We can use the IBD-based eigen analysis to estimate the ancestry proportion. Below, we show the estimation of ancestry using AdmixProt function.

# get population information
library(SNPRelate)
#> Loading required package: gdsfmt
#> SNPRelate -- supported by Streaming SIMD Extensions 2 (SSE2)
genofile <- SNPRelate::snpgdsOpen(SNPRelate::snpgdsExampleFileName())
pop_code <- read.gdsn(index.gdsn(genofile, "sample.annot/pop.group"))

# get sample id
samp.id <- read.gdsn(index.gdsn(genofile, "sample.id"))
snpgdsClose(genofile)

# define groups
groups <- list(CEU = samp.id[pop_code == "CEU"],
    YRI = samp.id[pop_code == "YRI"],
    CHB = samp.id[is.element(pop_code, c("HCB", "JPT"))])

### estimate the ancestry proportion

Admixpro=AdmixProp(HapmapScan,groups=groups,bound=TRUE)

PlotAdmix(Admixpro,group=as.factor(pop_code), xlab="Individuals",multiplot = FALSE)

Fig.1. The ancestry admixture plot for Hapmap dataset.

The population genetic structure

We can not plot the n X n dimensional spaces in one plot. But we can decomposed them into the eigen spaces, this will be the same as the population structure, representing the ancestry map. We can plot the pairwise population structure from the eigen vectors.


pairs(HapmapScan$eig$vectors[,1:10], col = as.factor(pop_code), pch = 19)

Fig. 2. The pairwise population structure derived from IBD.

Plot the Manhattan plot

We can get the z-scores for loci relating to the ancestry trajectories from GenomeAdapt object, then plot the manhattan plot to show the p-values.



## Calculating the Z-score for loci  
 Hapmapqval=zscores_qvals(HapmapScan)
## plot

 plotmanhattan(Hapmapqval$pvals$pvals$p.values,col=Hapmapqval$chr)

Fig.3. Manhattan plot of Hapmap dataset for detecting signals of local adaptation.

References

Laloƫ, D., Jombart, T., Dufour, A.-B. & Moazami-Goudarzi, K. (2007). Consensus genetic structuring and typological value of markers using multiple coinertia analysis. Genetics Selection Evolution, 39, 545.

Qin, X., Chiang, C. W., & Gaggiotti, O. E. (2021). Kernel Local Fisher Discriminant Analysis of Principal Components (KLFDAPC) significantly improves the accuracy of predicting geographic origin of individuals. bioRxiv.

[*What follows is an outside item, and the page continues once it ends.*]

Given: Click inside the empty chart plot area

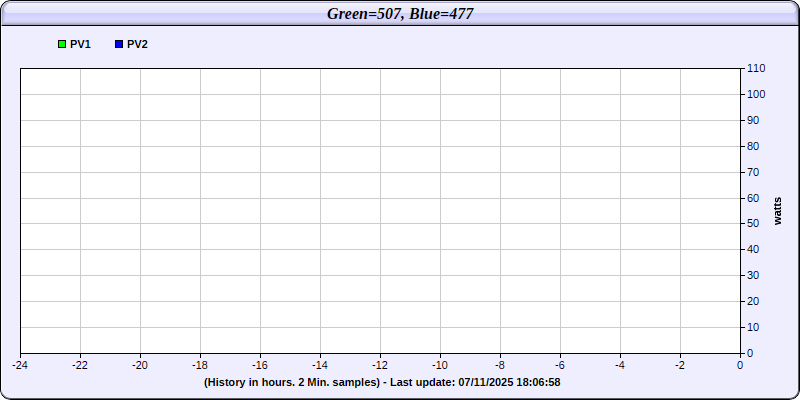Looking at the screenshot, I should 380,210.
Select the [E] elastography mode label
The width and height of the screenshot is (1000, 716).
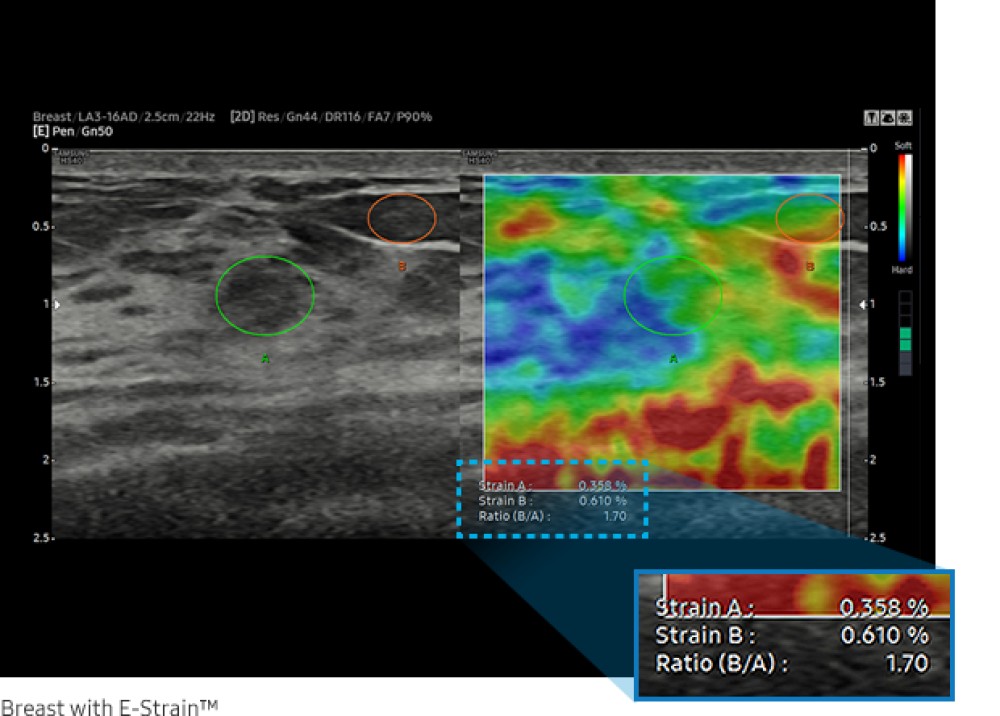point(41,131)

Zheng, X., & Weir, B. S. (2016). Eigenanalysis of SNP data with an identity by descent interpretation. Theoretical population biology, 107, 65-76.

Albrechtsen, A., Moltke, I., & Nielsen, R. (2010). Natural selection and the distribution of identity-by-descent in the human genome. Genetics, 186(1), 295-308.

Duforet-Frebourg, N., Luu, K., Laval, G., Bazin, E., & Blum, M. G. (2016). Detecting genomic signatures of natural selection with principal component analysis: application to the 1000 genomes data. Molecular biology and evolution, 33(4), 1082-1093.

Zheng, X., Levine, D., Shen, J., Gogarten, S. M., Laurie, C., & Weir, B. S. (2012). A high-performance computing toolset for relatedness and principal component analysis of SNP data. Bioinformatics, 28(24), 3326-3328.